This post is not really about antiques, though. It is about something I have been thinking about for a while — how structure shapes behaviour, and how consistently we underestimate it.

A little context first.

It has been over seven years since we moved to Kandy. It was a decision Roons and I had wanted to make ever since we got married and decided to have children. Both of us grew up in villages, and those years left a deep impression — the unhurried pace, the space to breathe, the sense of being rooted somewhere. City life had its necessities, and Colombo kept us for longer than we planned. But we built our home slowly, and when Shaakya finished her O-Levels, we took the leap. Lock, stock, and dogs included.

We love the house. But there was always one thing we knew we had not quite got right — the verandah off our bedrooms.

It looks out onto a beautiful little forest. Giant squirrels, all manner of birds, monkeys, and on the lucky evenings, flying squirrels gliding between the trees. At night, during the right season, fireflies turn the whole thing into something quietly magical. We had two beautiful day beds out there. Comfortable, well-chosen, lovely to look at.

And we never sat there.

Not for a cup of tea. Not with a book. Not once, really. The day beds were slightly too small to stretch out on properly, and not quite right for sitting up either. They existed in that awkward in-between — neither one thing nor the other — and so, without ever consciously deciding it, we simply stopped going out there.

Then we built a small guest house on the property. The day beds turned out to be perfect for it, and we moved them across. The verandah sat empty. Roons had had her eye on a pair of easy chairs for some time — I had been lukewarm on the idea, partly out of loyalty to the day beds, and partly because I was not sure chairs would work in the space. But with nothing else there, we gave it a go.

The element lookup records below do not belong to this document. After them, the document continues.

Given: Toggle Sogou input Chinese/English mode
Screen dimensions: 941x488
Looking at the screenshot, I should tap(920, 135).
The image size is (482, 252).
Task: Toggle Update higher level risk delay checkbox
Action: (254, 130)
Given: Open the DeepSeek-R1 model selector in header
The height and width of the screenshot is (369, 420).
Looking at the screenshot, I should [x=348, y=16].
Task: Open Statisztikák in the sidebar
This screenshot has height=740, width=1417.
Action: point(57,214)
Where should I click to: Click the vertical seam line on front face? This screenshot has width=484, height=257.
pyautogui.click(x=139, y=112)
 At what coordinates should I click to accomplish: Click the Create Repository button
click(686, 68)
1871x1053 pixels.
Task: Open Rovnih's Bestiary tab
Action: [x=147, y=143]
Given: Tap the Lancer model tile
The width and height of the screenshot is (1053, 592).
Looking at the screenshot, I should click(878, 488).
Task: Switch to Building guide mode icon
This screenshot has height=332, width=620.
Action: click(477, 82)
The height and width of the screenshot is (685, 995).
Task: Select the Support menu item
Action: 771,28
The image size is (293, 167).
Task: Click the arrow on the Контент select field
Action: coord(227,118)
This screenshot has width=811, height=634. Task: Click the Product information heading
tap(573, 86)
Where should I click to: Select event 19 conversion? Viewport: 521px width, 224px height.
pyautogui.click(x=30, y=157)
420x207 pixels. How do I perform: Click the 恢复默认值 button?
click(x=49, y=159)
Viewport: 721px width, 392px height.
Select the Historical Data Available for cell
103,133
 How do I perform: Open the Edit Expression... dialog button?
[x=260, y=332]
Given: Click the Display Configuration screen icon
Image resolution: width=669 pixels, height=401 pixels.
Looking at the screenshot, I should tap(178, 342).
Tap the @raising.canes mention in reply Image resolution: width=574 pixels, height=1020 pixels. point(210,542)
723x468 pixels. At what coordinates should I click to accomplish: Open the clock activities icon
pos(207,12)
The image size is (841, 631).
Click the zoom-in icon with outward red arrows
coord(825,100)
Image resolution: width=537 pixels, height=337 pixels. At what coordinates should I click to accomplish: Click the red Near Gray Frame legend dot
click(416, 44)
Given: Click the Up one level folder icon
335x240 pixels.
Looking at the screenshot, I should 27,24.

We put the chairs in place.

And that, as they say, was that.

We now sit on that verandah every day. Tea in the morning, quiet time in the evening, the children out there, the dogs sprawled around us. We watch the forest come alive in the afternoon light and go still after dark, punctuated by fireflies. The space has become one of the favourite parts of our home — and nothing changed except two pieces of furniture.

The forest was always there. The view was always there. We were always there. What was missing was a structure that invited the behaviour we actually wanted.

I think about this a great deal in the context of organisations.

We invest heavily in trying to change how people behave at work. Training programmes, awareness campaigns, 360-degree feedback, culture initiatives, values workshops. All of it well-intentioned, much of it genuinely thoughtful. And yet, so often, it does not stick — and we cannot quite understand why.

What we rarely do is look at the structures we have built, and ask honestly whether they are designed for the behaviours we say we want.

Organisations that want openness but have approval chains that slow every decision to a crawl. Workplaces that speak of trust but have policies that treat employees as risks to be managed. Leadership teams that call for innovation in spaces — physical and psychological — that were designed for compliance. The structures send one signal. The training programmes send another. And people, being sensible, follow the structures.

Behaviour does not exist in a vacuum. It is always a response to an environment. When the environment makes a behaviour easy and natural, people tend toward it. When it makes a behaviour difficult or awkward, they tend away from it — not because they are resistant, but because friction is friction.

Before the next programme, the next initiative, the next flavour of the month — it is worth pausing and asking a more fundamental question: are our structures actually built for the behaviours we want to see?

Fix the chairs. The rest has a way of following.